How to tell your kids about surrogacy?

How to tell your kids about surrogacy?

We all know how curious the kids can be. Children whose families have a somewhat different look can begin to wonder how they came into existence. When they grow older, children are fully aware that the traditional equation is not suited for two dads or a single mother. In this article, we will cover the most burning question for surrogacy parents, how to tell your kids about surrogacy?

If your kid is conceived via gay surrogacy or a different type of surrogacy, it is important to have the “How did I come into existence?” discussion as soon as possible.

The thought of telling their child that they have been born in a non-traditional way for some parents can be terrifying. However, research has shown that it can affect not only the child but also parents to keep the child’s origin secret. One study found that kids born to surrogates face difficulty in adjustment to higher levels of stress and anxiety, if not handled carefully.

Why you should tell the children that they are born out of surrogacy?

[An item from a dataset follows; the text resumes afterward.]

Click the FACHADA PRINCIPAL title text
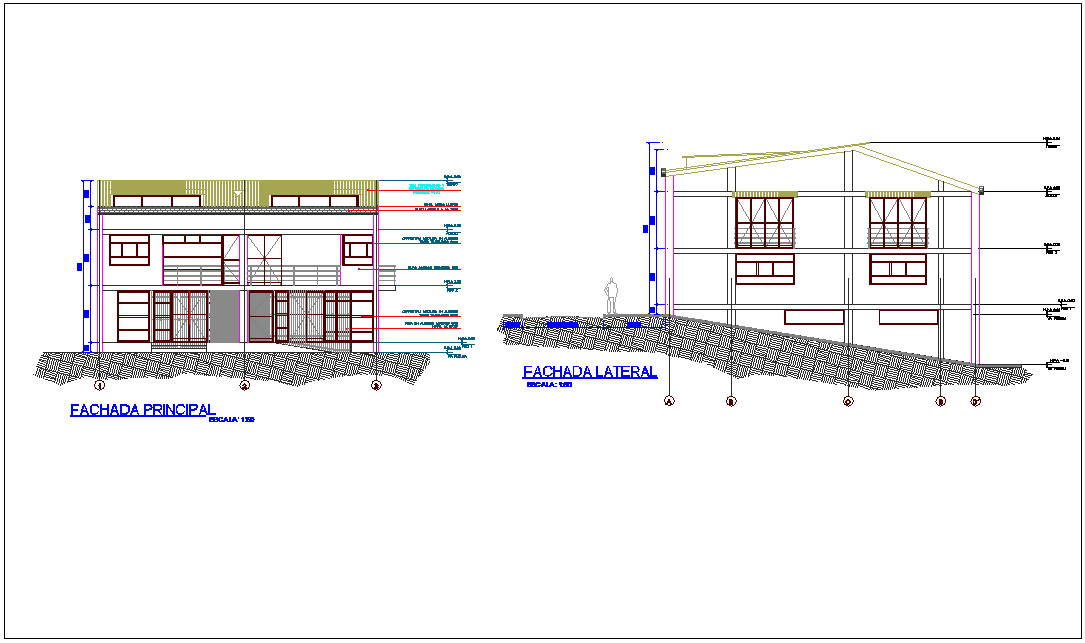pyautogui.click(x=143, y=409)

There are many daunting reasons for which you need to tell the children that they are born out of surrogacy. Some of them are – 

  1. Feeling of mistrust – If your child would get to know from someone else, that he/she is born out of the surrogacy procedure, he may develop a feeling of mistrust for you. So, you yourself must convey this message to them. Many, including relatives, friends, and your physician, know the story of your child, and can be detrimental if your child learns the truth from anyone other than you.
  2. Feeling of guilt and stress for the parents – Hiding the surrogacy story from the child can lead to stress, depression, and anxiety within you and your partner. So, you must speak up in the right way and at the right time.
  3. Donor related risks – Donor-conceived children may receive inaccurate medical information if they have no access to the family medical history of their donor
  4. Risk of self-identity – Children can grow doubtful, especially if they have different genetic characteristics or traits, to identify themselves. The longer you conceal or withhold the facts, the more suspicious the child may become, in the family and the wider world, of who they are.

A mother and young girl

How to tell your children about the surrogacy truth?

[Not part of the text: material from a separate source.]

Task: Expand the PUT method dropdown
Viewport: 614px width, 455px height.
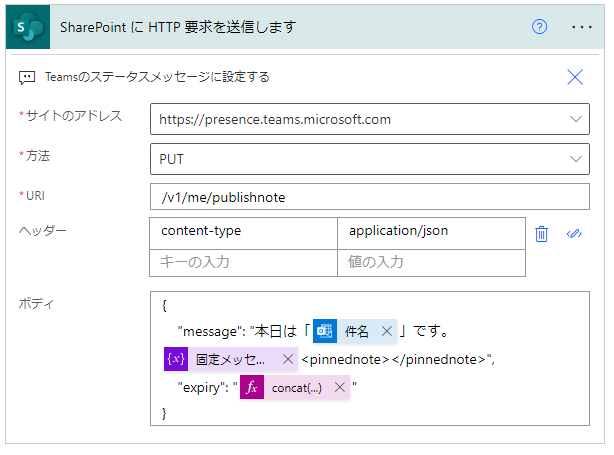Action: 575,158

So, how to tell your kids about surrogacy? You have to be very careful at times when you are telling your children about their surrogacy story. Just make sure that you are telling it at the right time and the right place with the help of tools and techniques. Otherwise, your one wrong step may widen the differences between you and your child. You should follow these simple steps when you want to tell your children about their surrogacy story –

#1. Decide to tell them the surrogacy story

Before telling them about their surrogacy story, do your homework well. Even before they are born, begin preparing to tell the story of your child. Gather details about the cycle of child surgery and your trip to a baby’s book: take pictures of yourself, the clinic, the surrogate, and her family as well. Document your child’s progress and begin to write the story of your child so he or she has an overview of all those who have gathered to enable their life in a clear visual and written way.

#2. Make sure that you are telling them at the right age what they need to know

You might just want to explain to young children that families are available in all forms and sizes and that people often need help to carry babies. With older children, depending on their age and level of comprehension, you may want a more comprehensive description. You may explain, for instance, how the IVF cycle and the biological connection between them and your family.

#3. Tell them in a conversing way

It is necessary to keep up an ongoing conversation about the procedure of surrogacy. Throughout the development of a pregnancy, children are likely to have specific and new concerns over time. When other kids ask questions and show interest in what is happening in your family, tell your kid that they are welcome to help others know. Your child may be proud of their role in helping other children learn about the importance of surrogacy.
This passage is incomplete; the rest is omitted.